N. 04012/2011 REG.RIC.
REPUBBLICA ITALIANA
IN NOME DEL POPOLO ITALIANO
Il Consiglio di Stato
in sede giurisdizionale (Sezione Quarta)
ha pronunciato la presente
SENTENZA
sul ricorso numero di registro generale 4012 del 2011, proposto da:
Nicola Giampietro Mobilio, rappresentato e difeso dagli avv. Francesco Matteo Pugliese, Nicola Giampietro Mobilio, con domicilio eletto presso Ughi E Nunziante Studio Legale in Roma, via XX Settembre N.1;
contro
Comunita' Montana Alto Agri, rappresentato e difeso dall'avv. Luigi Petrone, con domicilio eletto presso Alfredo Placidi in Roma, via Cosseria, 2; Comunita' Montana Alto Agri in Liquidazione a seguito di Soppressione ex art. 23, Co.7 Lr 33/2010, Regione Basilicata;
per la riforma
della sentenza del T.A.R. BASILICATA - POTENZA: SEZIONE I n. 00935/2010, resa tra le parti, concernente occupazione d'urgenza di terreni per la costruzione di una discarica
Visti il ricorso in appello e i relativi allegati;
Visto l'atto di costituzione in giudizio di Comunità Montana Alto Agri;
Viste le memorie difensive;
Visti tutti gli atti della causa;
Relatore nell'udienza pubblica del giorno 9 gennaio 2014 il Cons. Umberto Realfonzo e uditi per le parti gli avvocati Pugliese, Mobilio e Mariani, per delega dell'Avv. Petrone;
Ritenuto e considerato in fatto e diritto quanto segue.
FATTO e DIRITTO
Si deve premettere che:
-- all’appellante, era stato occupato d’urgenza un terreno di mq. 24234 nel comune di Moliterno (PZ) per la realizzazione di una discarica;
-- alla dichiarazione di pubblica utilità di cui alla deliberazione n. 127/94 non era tuttavia seguito il decreto di esproprio, nel quinquennio di legittima occupazione;
-- a seguito dell’ultimazione dei lavori in data 15.04.1996, l’utilizzo della discarica era iniziato a partire dal 15.06.1996.

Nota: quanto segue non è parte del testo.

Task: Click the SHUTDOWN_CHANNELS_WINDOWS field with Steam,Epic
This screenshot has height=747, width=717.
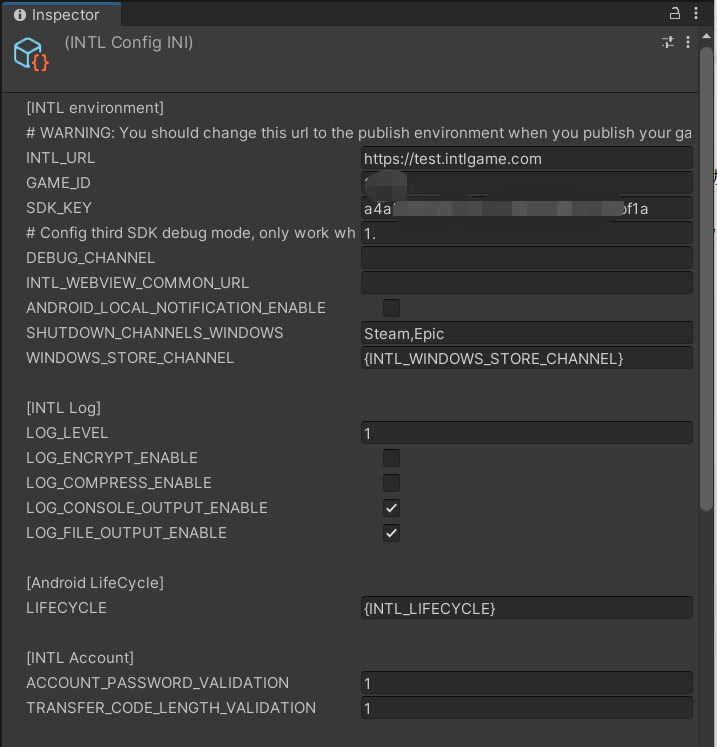Action: 526,333
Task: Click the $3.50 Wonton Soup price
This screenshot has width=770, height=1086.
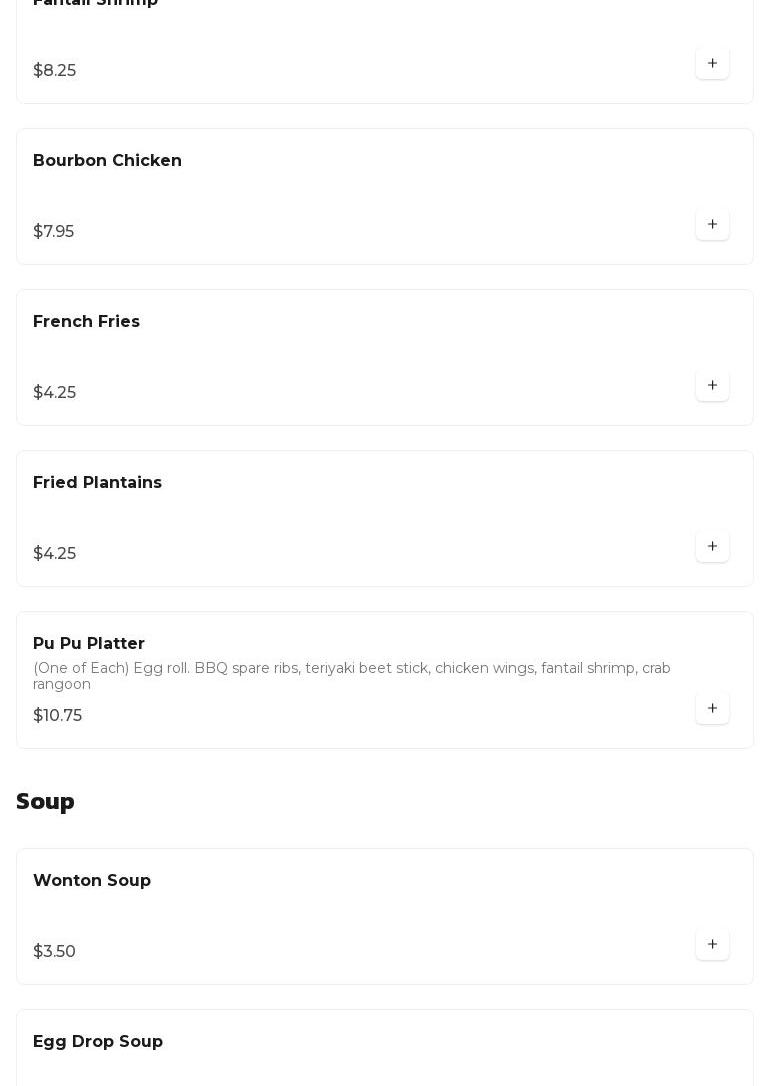Action: (x=55, y=952)
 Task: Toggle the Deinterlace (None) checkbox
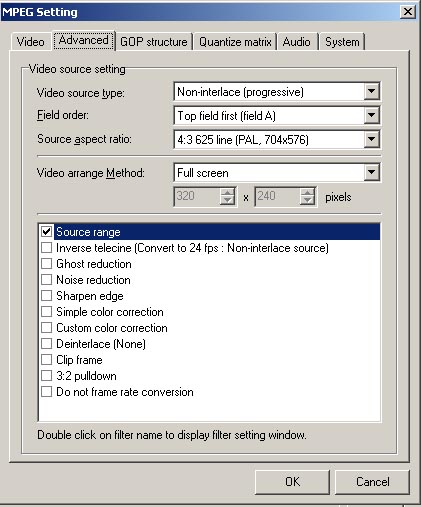coord(46,344)
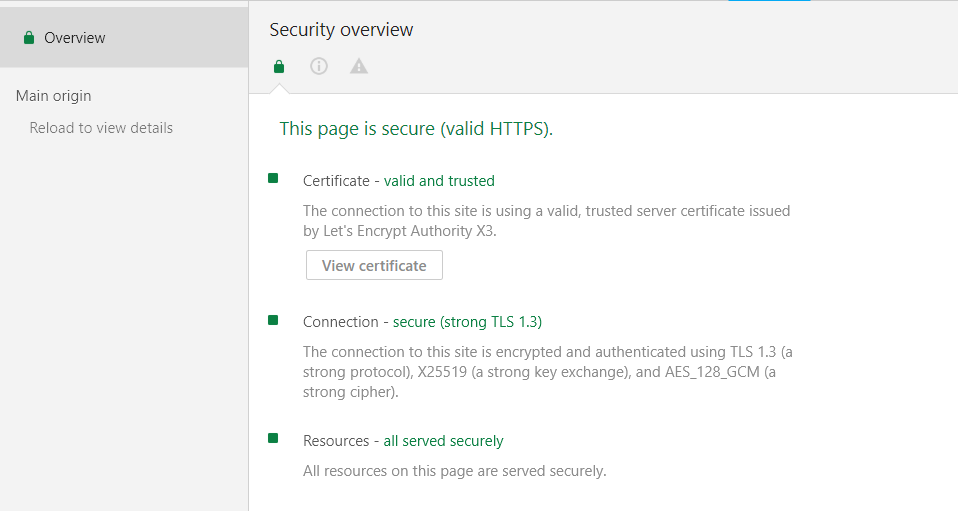The image size is (958, 511).
Task: Click the green lock icon beside Overview
Action: (29, 38)
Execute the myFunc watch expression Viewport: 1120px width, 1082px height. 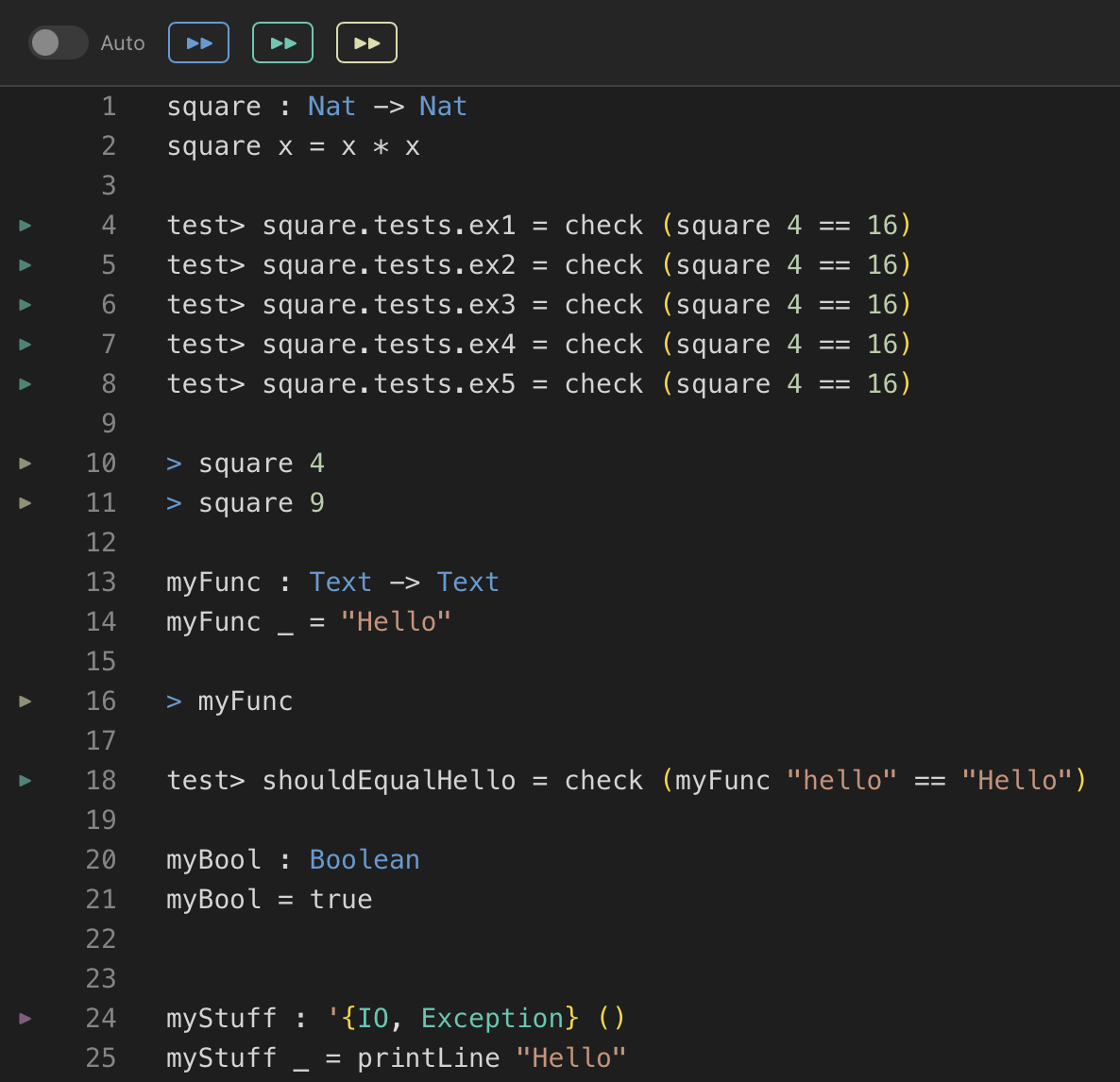25,701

Con il presente gravame l’appellante chiede l’annullamento della sentenza con cui sono state respinte rispettivamente:
-- la richiesta di annullamento del decreto del 04 maggio 1994 della Comunità Montana “ Alto Agri” di cui al ricorso introduttivo;
-- la domanda di risarcimento danni, introdotta con i successivi motivi aggiunti.

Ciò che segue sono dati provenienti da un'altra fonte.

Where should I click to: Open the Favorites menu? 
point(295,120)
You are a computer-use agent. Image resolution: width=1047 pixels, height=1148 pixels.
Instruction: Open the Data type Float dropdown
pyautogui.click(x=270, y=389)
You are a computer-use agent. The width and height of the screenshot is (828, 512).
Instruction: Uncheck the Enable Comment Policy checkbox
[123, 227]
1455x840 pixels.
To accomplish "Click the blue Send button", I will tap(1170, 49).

La sentenza è fondata, in estrema sintesi, sul duplice rilievo per cui:
-- essendo stata realizzata l’opera si sarebbe verificata l’ “occupazione acquisitiva“, con la conseguente impossibilità di restituzione del suolo, ormai irreversibilmente trasformato;
-- sarebbe anche maturata la prescrizione del diritto al risarcimento dei danni subiti a causa della perdita dei suoli per la scadenza del termine quinquennale per il suo esercizio sia “che si voglia farlo decorrere dalla scadenza del periodo di occupazione legittima (maggio 1999), sia che lo si voglia far decorrere dalla data di irreversibile trasformazione dei suoli”.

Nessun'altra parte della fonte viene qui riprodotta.